|Title:||NATIONAL SURVEILLANCE FOR TYPE 2 DIABETES MELLITUS IN TAIWANESE CHILDREN||Authors:||SUNG, FUNG-CHANG
|Keywords:||INSULIN-RESISTANCE;ADOLESCENTS;RISK;COMPLICATIONS;EPIDEMIOLOGY;PREVALENCE||Issue Date:||2003||Journal Volume:||v.290||Journal Issue:||n.10||Start page/Pages:||1345-1350||Source:||JAMA-JOURNAL OF THE AMERICAN MEDICAL ASSOCIATION||Abstract:||
Context Despite a disturbing trend of increasing prevalence of type 2 diabetes mellitus (DM) in childhood, little is known about the epidemiology of childhood type 2 DM, especially in the Taiwanese population. Objective To study the rate and risk factors for childhood type 2 DM based on a nationwide screening program in Taiwan. Design, Setting, and Participants Screening in 1999 for type 2 DM using urine and blood testing and confirmed by follow-up telephone survey among schoolchildren aged 6 to 18 years in Taiwan, followed by a nested case-control study conducted in 2002 comparing 137 children with type 2 DM with 1000 randomly selected children without diabetes chosen to represent the age and sex distribution of the whole student population. Main Outcome Measures Rate and identification of risk factors associated with childhood type 2 DM. Results The rate of newly identified diabetes was 9.0 per 100000 for boys and 15.3 per 100000 for girls. Follow-up at 3 years revealed that, of 253 children with newly diagnosed diabetes , 24 (9.5%) had type 1 DM, 137 (54.2%) had type 2 DM, and 22 (8.7%) had secondary diabetes. Compared with children aged 6 to 9 years, the odds ratios (ORs) and 95% confidence intervals (CIs) of type 2 DM increased to 6.59 (3.23-13.4) for those aged 13 to 15 years and to 4.59 (2.07-10.2) for those aged 16 to 18 years. The OR (95% CI) of type 2 DM in children with a body mass index in the 95th percentile or higher (obesity) was 18.8 (9.22-38.5) compared with those with a body mass index in less than the 50th percentile.

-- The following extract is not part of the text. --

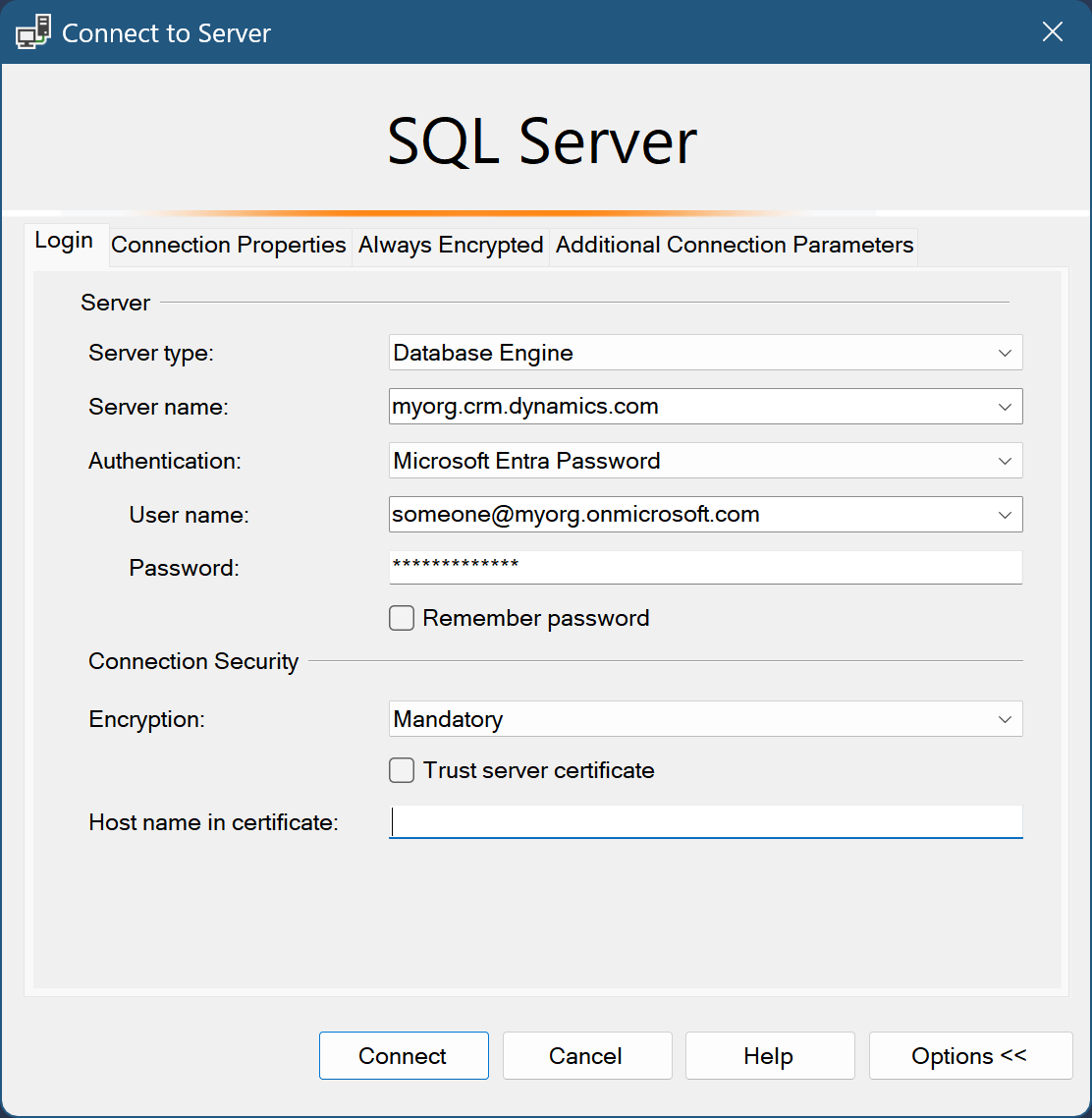The width and height of the screenshot is (1092, 1118).
Task: Select the Additional Connection Parameters tab
Action: click(x=735, y=245)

Other factors significantly associated with type 2 DM were hypercholesterolemia (OR, 1.80; 95% CI, 1.04-3.23), blood pressure greater than the 85th percentile (OR, 1.70; 95% CI, 1.07-2.70), and positive family history of diabetes (OR, 3. 95; 95% CI, 2.01-7.78). Conclusions Our mass screening program showed that type 2 DM is the leading cause of childhood DM in Taiwan. Obesity is a major risk factor for the development of type 2 DM in children.